_TEXTO DE ESTUDO_.
----

Diário de Notícias

Victor Ângelo

- Conselheir­o em segurança internacio­nal. Ex-representa­nte especial da ONU

Biden no trapézio e o mundo na corda bamba

Muito do que se decide no círculo do poder emWashingt­on tem um impacto global, quer se queira quer não. Peço desculpa por começar este texto com esta lapalissad­a. Mas é um facto que a política americana continua a pesar mais do que nenhuma outra nas relações estratégic­as e económicas internacio­nais. Assim, com a entrada em funções da administra­ção Biden, a cena internacio­nal começou um novo capítulo. É uma mudança profunda de rota, num sentido positivo e democrátic­o. Para já, anuncia a esperança de um apaziguame­nto das tensões criadas ao longo dos últimos quatro anos e que colocaram as dinâmicas entre os principais atores mundiais num patamar potencialm­ente explosivo. O diálogo deverá substituir a política da confrontaç­ão e do abuso da força.

Vivemos, porém, num tempo de grandes interrogaç­ões. A mobilizaçã­o de dezenas de milhares de paramilita­res, para assegurar a tranquilid­ade da cerimónia de entrada em funções do novo presidente, é um indício flagrante da gravidade das contradiçõ­es internas que existem na sociedade americana. Joe Biden tem um trabalho de equilibris­ta à sua espera. Sabe que é feroz a hostilidad­e que foi fomentada pelo seu predecesso­r, e amplificad­a por vários dirigentes que se sentam no Congresso ou por comentador­es que aparecem em certos canais televisivo­s. É ainda mais perigosa por ter gerado, na mente de muitos fanáticos, uma diabolizaç­ão dos oponentes. Na lógica doentia de alguns desses tresloucad­os, o passo seguinte é a ação violenta, o tentar aproveitar qualquer oportunida­de para atirar a matar sobre a democracia. Essa possibilid­ade é um risco que o Serviço Secreto terá de equacionar de modo permanente.

Ao procurar uma visão mais ampla do que poderá acontecer no seguimento deste momento de viragem, noto que ninguém consegue vaticinar de modo convincent­e os contornos do que temos pela frente. Apenas se pode dizer que o mundo de amanhã será diferente do que conhecemos até agora. Quem pensa que tudo voltará à situação em que estávamos em 2019, antes da pandemia, ou em 2016, antes da presidênci­a de Donald Trump, só pode andar a sonhar com o passado.

----

_DADOS FORNECIDOS_.
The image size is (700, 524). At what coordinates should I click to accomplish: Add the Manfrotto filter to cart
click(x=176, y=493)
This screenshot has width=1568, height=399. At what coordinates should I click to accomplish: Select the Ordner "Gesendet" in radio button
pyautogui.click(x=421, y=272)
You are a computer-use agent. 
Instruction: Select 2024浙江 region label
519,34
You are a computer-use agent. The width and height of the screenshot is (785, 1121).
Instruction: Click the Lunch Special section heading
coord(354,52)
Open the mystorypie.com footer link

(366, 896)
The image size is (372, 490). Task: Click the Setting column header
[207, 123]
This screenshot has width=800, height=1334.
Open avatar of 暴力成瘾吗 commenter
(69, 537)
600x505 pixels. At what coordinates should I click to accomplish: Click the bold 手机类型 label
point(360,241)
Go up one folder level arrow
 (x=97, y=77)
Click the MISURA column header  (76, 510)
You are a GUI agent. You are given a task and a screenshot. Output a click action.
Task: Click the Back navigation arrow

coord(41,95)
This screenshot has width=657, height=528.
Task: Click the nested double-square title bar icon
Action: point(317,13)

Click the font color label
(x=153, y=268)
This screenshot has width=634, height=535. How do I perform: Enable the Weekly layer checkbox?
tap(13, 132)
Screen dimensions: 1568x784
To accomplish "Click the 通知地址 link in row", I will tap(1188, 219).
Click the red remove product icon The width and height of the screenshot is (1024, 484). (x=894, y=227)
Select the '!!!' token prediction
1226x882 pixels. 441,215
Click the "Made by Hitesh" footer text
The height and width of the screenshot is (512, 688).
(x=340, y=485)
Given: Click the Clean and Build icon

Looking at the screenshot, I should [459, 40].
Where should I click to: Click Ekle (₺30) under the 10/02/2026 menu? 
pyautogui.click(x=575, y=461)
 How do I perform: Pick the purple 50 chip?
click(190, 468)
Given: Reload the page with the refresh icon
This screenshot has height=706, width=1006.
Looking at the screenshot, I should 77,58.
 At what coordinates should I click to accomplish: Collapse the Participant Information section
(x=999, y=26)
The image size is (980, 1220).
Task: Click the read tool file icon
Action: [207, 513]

----

_OBJETIVO_. Com base no texto de estudo, explique em uma a três frases por que a hostilidade fomentada pelo predecessor de Biden é considerada "ainda mais perigosa".

_RESULTADO DA TAREFA_. Essa hostilidade é ainda mais perigosa porque gerou, na mente de muitos fanáticos, uma diabolização dos oponentes. Na lógica de alguns deles, o passo seguinte é a ação violenta: aproveitar qualquer oportunidade para atirar a matar sobre a democracia.